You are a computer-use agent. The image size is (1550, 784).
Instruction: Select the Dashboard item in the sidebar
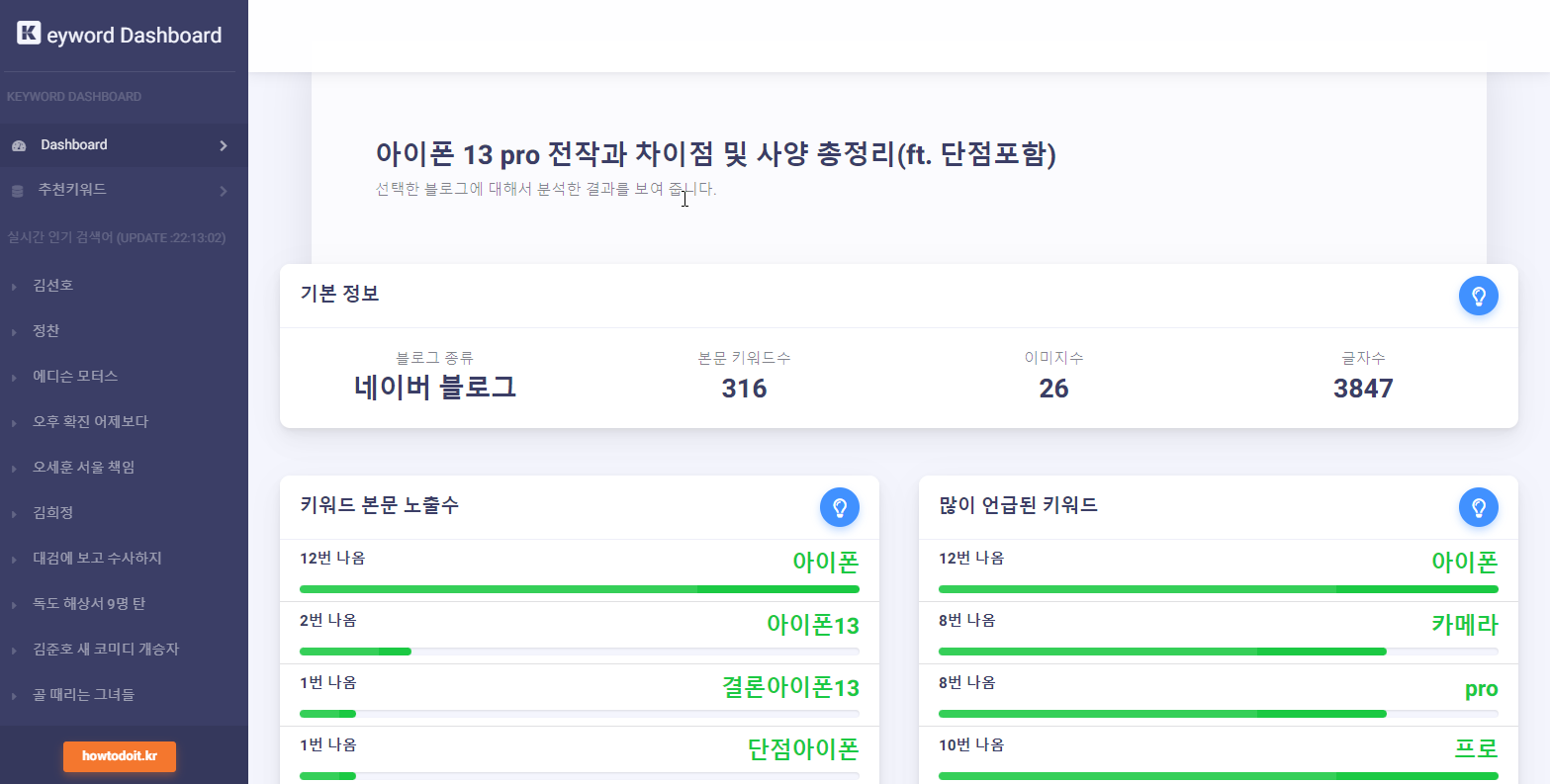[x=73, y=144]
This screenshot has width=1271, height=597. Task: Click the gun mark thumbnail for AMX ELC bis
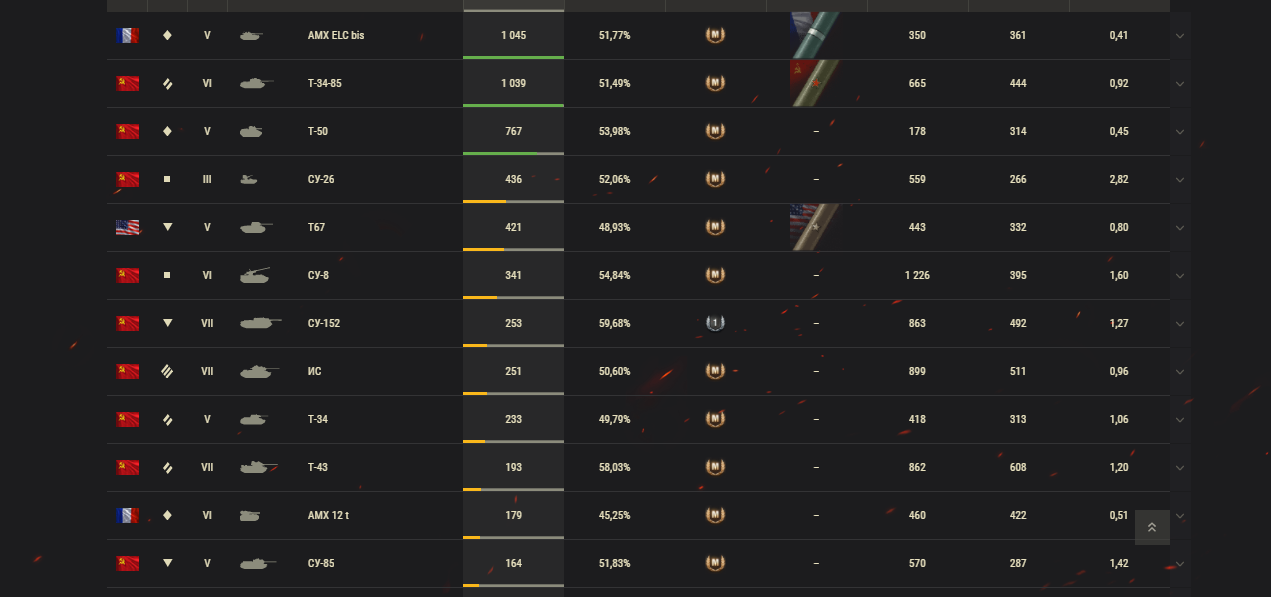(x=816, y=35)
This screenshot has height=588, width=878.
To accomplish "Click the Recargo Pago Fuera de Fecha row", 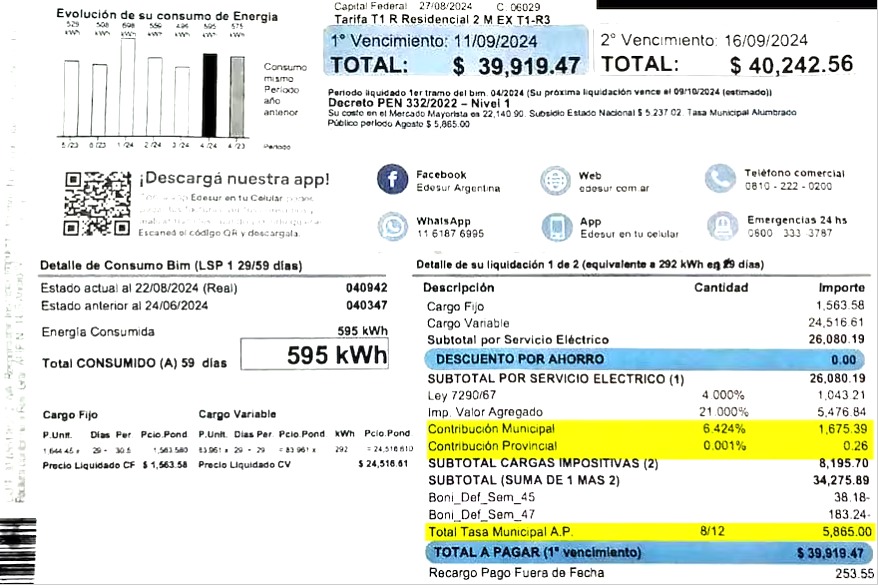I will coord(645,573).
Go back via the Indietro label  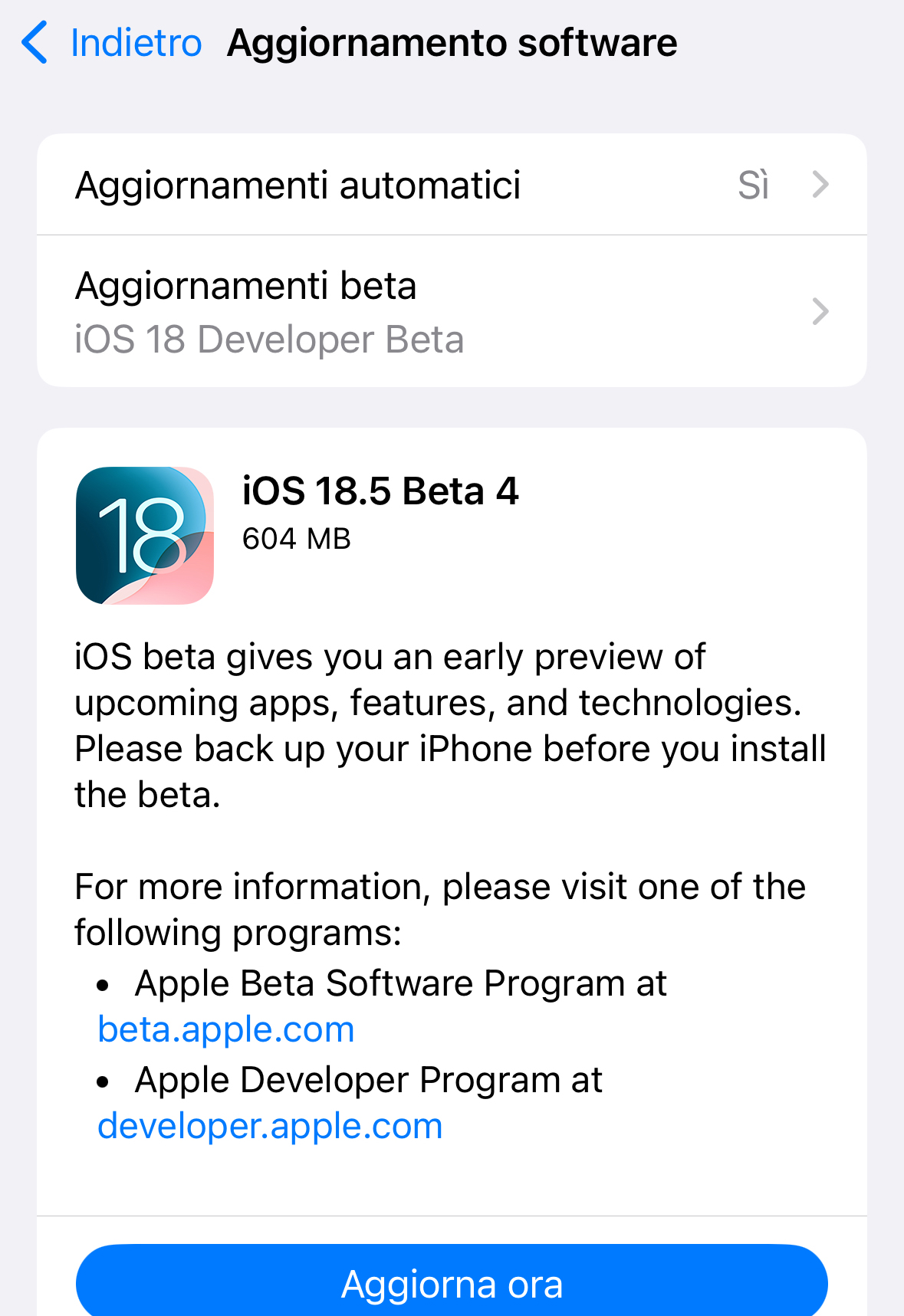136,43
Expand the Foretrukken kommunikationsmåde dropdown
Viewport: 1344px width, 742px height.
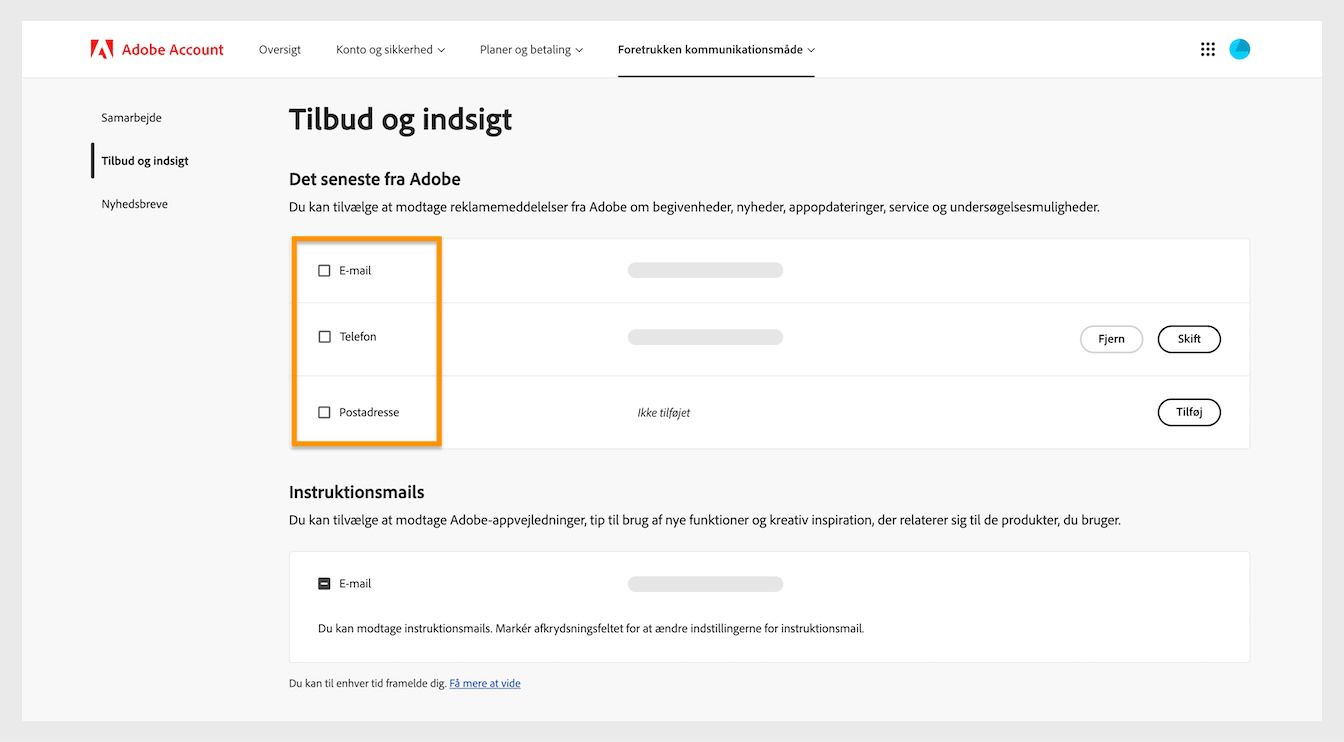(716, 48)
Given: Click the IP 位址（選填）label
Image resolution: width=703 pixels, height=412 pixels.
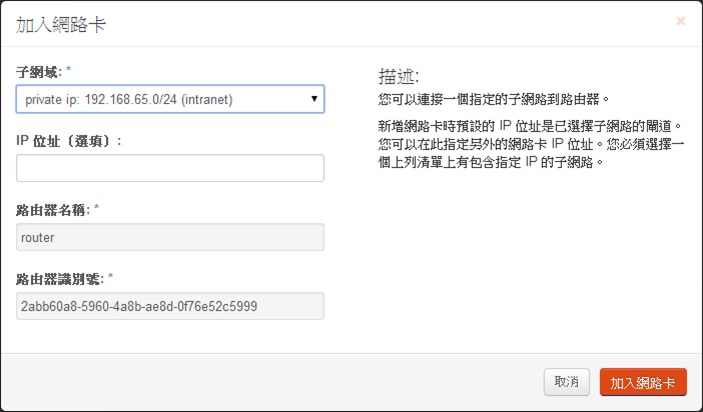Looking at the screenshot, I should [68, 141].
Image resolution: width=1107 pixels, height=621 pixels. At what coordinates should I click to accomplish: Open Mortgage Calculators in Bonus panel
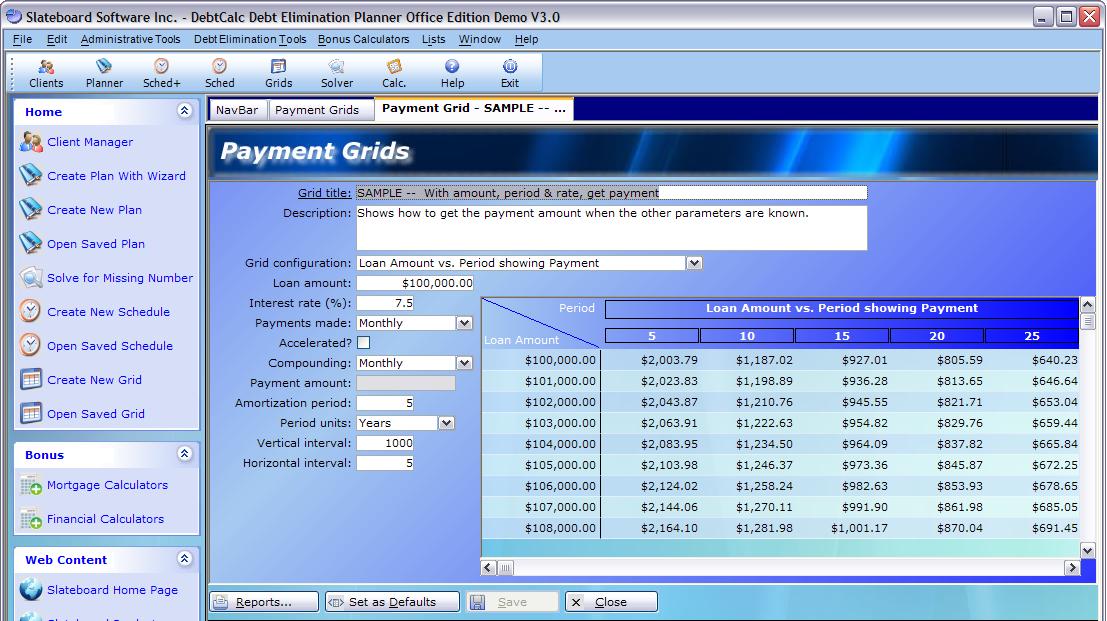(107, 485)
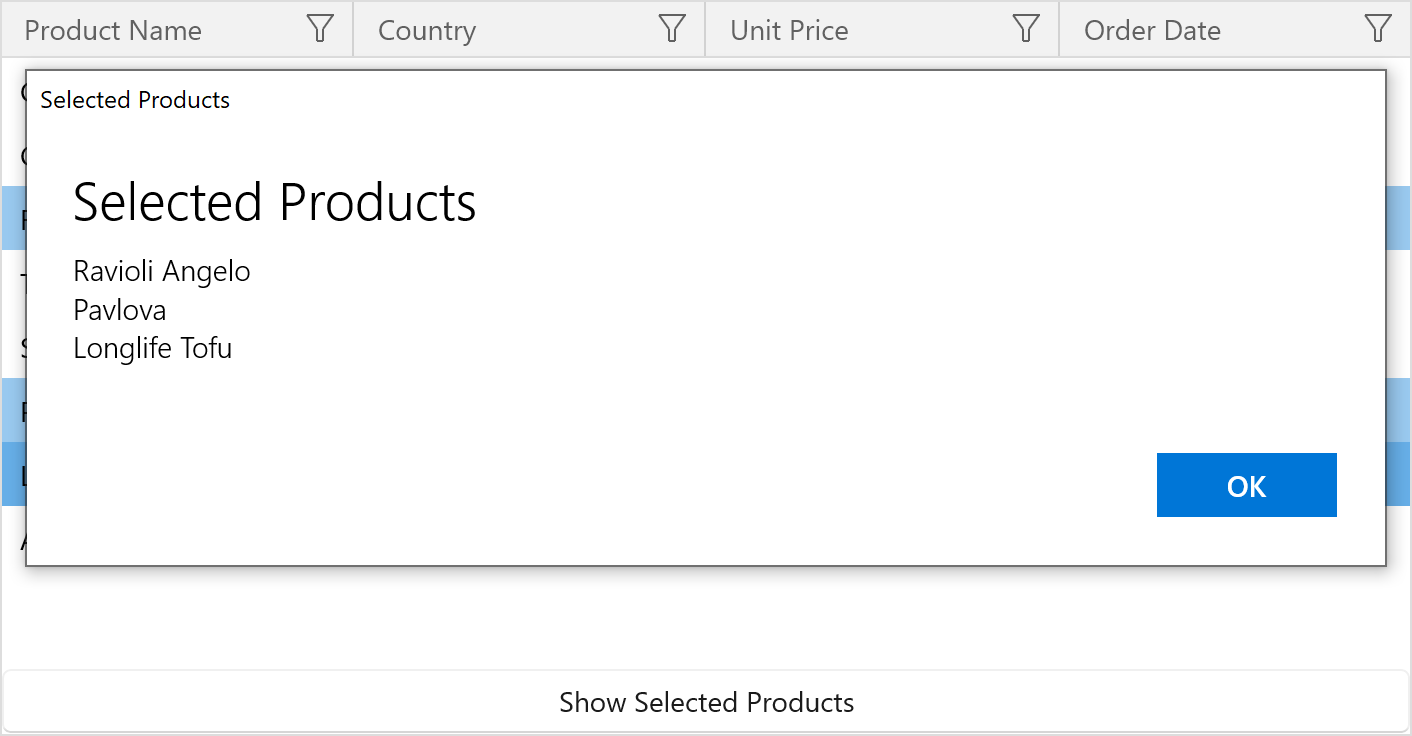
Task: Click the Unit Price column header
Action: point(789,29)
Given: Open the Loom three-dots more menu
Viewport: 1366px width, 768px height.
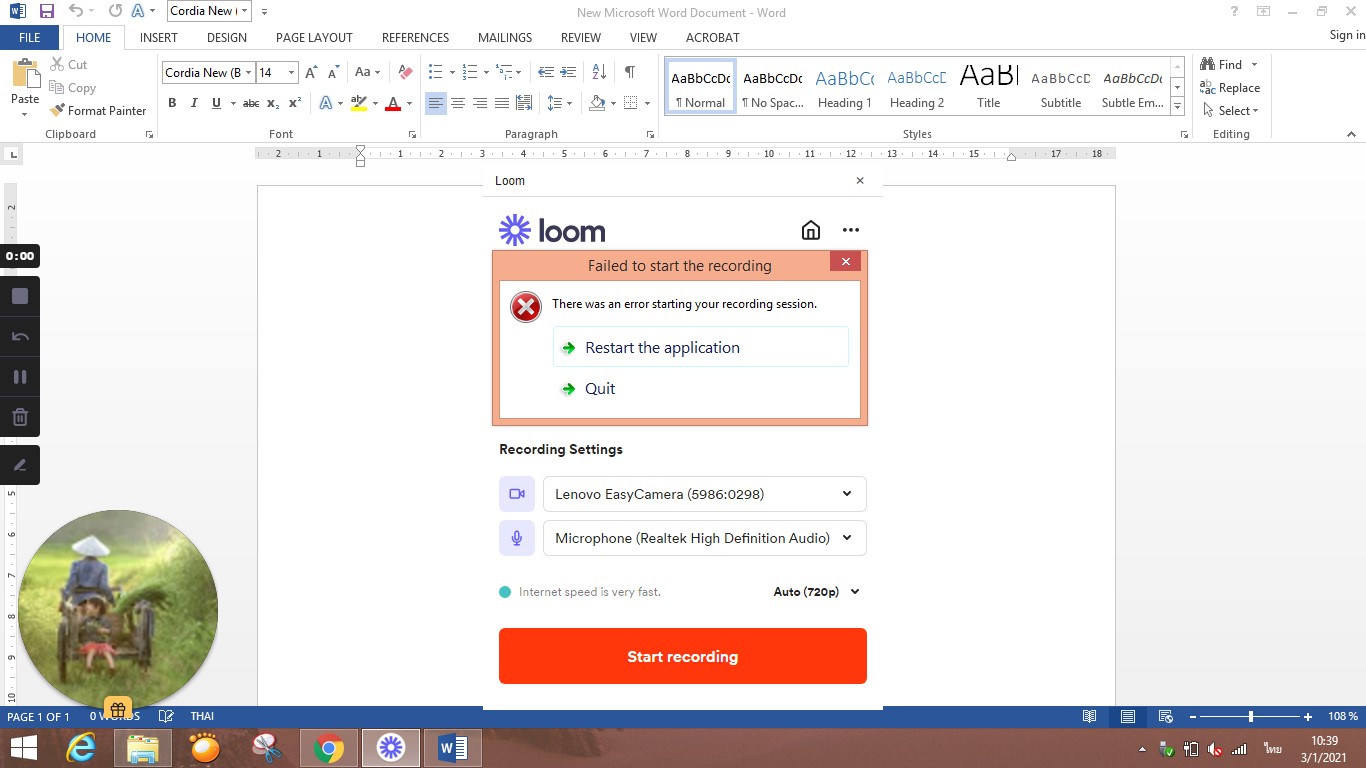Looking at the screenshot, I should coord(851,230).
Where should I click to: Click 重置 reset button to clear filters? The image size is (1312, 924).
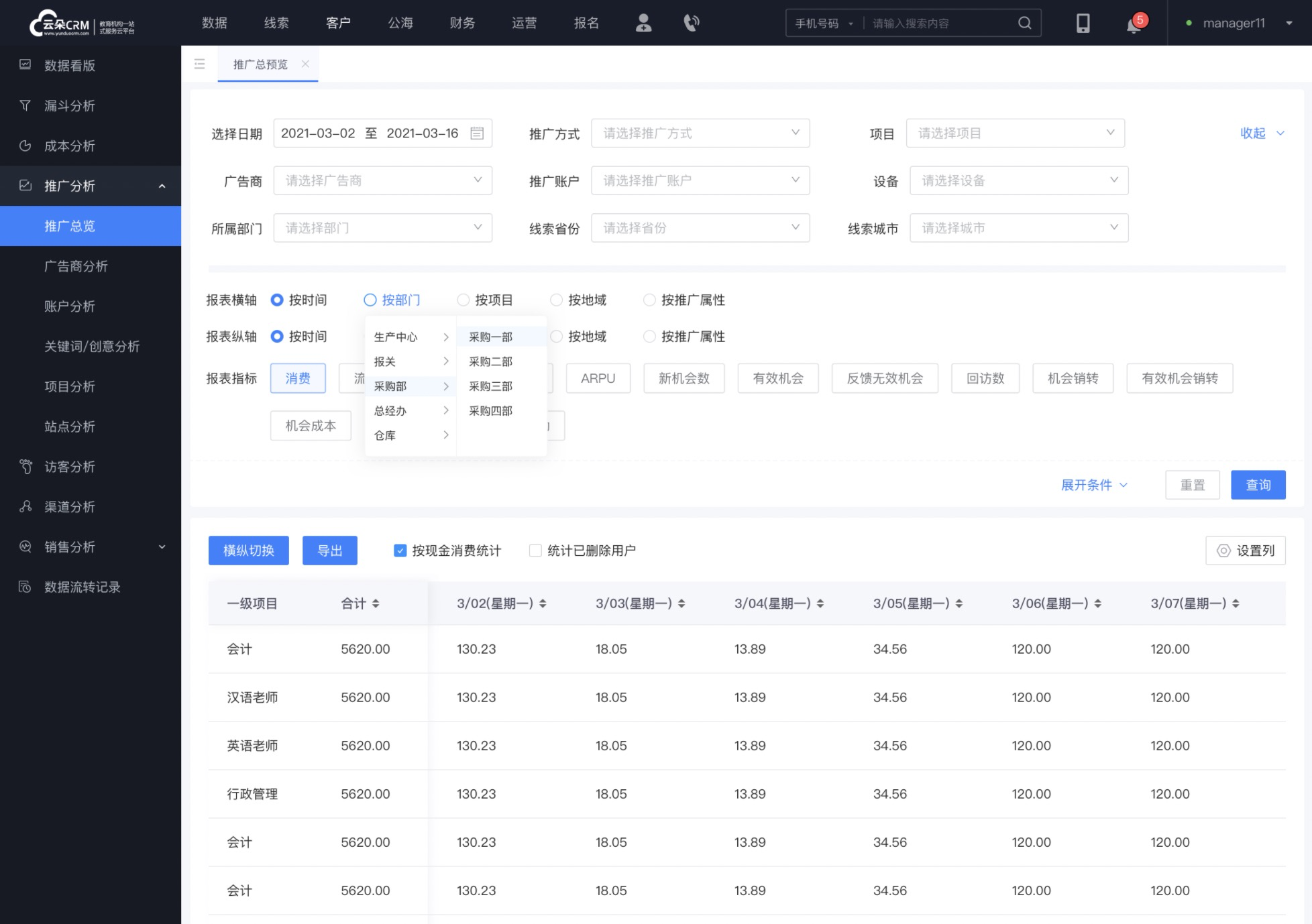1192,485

-*-

Work to complete: Whenever a line of the data above holds the word "Given", it counts once; report the total number of such lines and nothing more.

Task response: 2